Bigger Dreams
- Lauren Shaw, PhD
- Oct 24, 2016
- 3 min read

Last week I was talking to a young woman who is in her sophomore year of college. She is funny, insightful, friendly, adventurous, brave, and wise beyond her years. We were talking about her struggle with body image and self-confidence, and she said “I just dream of getting on the scale and hitting that magic number. The weight I was at my freshman year of high school. I dream of seeing that number on the scale.”
She said it lightly, flippantly even. But her words have haunted me since. In her words, I hear ghosts of so many other words that I have heard women speak, ghosts I believe every woman confronts regularly. I hear whispers of sizes we dream we could be, images of how we think we should look, physical ideals we should represent.
I have two young daughters. They are little enough that thoughts of weight and dreams of skinniness are not a part of their reality, and I desperately wish I could keep it that way forever. Because it breaks my heart to think that one day they may waste a precious dream on a number on the scale.
We live in this great big, amazing, mysterious, beautiful world. There is so much to see and experience and explore. And we have so much to offer; so much good we can do, so much love we can give, so much change we can impart. There are places to go, books to read, music to hear, beauty to create, people to love, things to experience.
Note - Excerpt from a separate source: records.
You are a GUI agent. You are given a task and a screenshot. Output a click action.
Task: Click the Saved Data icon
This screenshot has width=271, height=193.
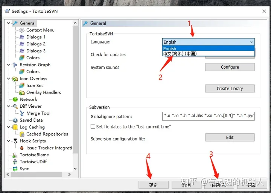[15, 120]
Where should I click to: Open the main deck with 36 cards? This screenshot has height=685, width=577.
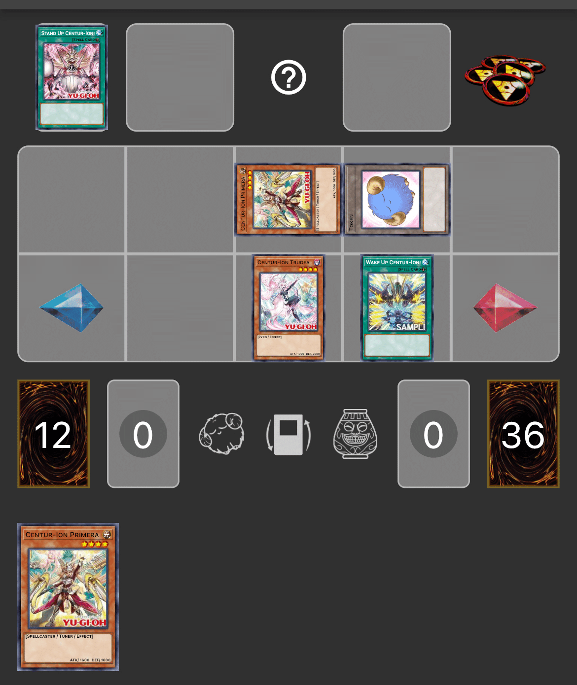pyautogui.click(x=523, y=434)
And yet we live in a culture that teaches young women that it is important to dream about numbers on a scale and sizes printed on the tag of our pants.
It breaks my heart.
I believe deeply in the importance of taking care of our bodies. In feeding ourselves in ways that truly nurture us. In exercise for the benefit of mental, emotional, and physical health. In freedom from addiction to food. In enjoying feeling good and healthy and strong. But all of this is so much more complex and holistic than a number on the scale.
This is a hard topic to write about. Our relationships with weight and body image are complicated and deeply personal. I worry about saying the wrong thing, about not being clear, about offending. At the same time, it matters too much to avoid talking about. I see so many women wasting their dreams on the scale.
This is what I want to say to women, especially young women. These are the realities I want to live out, not just with my words, but with the way I care for myself and think and act around issues related to weight and food and bodies.
You have so much to offer the world. You have so many big dreams to dream. You can experience so many wonderful things, and you can do so many wonderful things. You are heart and soul and mind and spirit. Your body is a gift to be appreciated, not a project to be undertaken. You are so much more than the number on a scale or the size on the tag of your pants. Please, please do not waste your precious self and your big dreams on the scale.
Glennon Doyle Melton writes, “Your body is not your art, it’s your paintbrush.” I love it. I love it so much.
Let’s value our bodies for what they give us, for what they can do, for how they can act and move and experience. Let’s treat them well. Let’s use our whole selves to live out big dreams.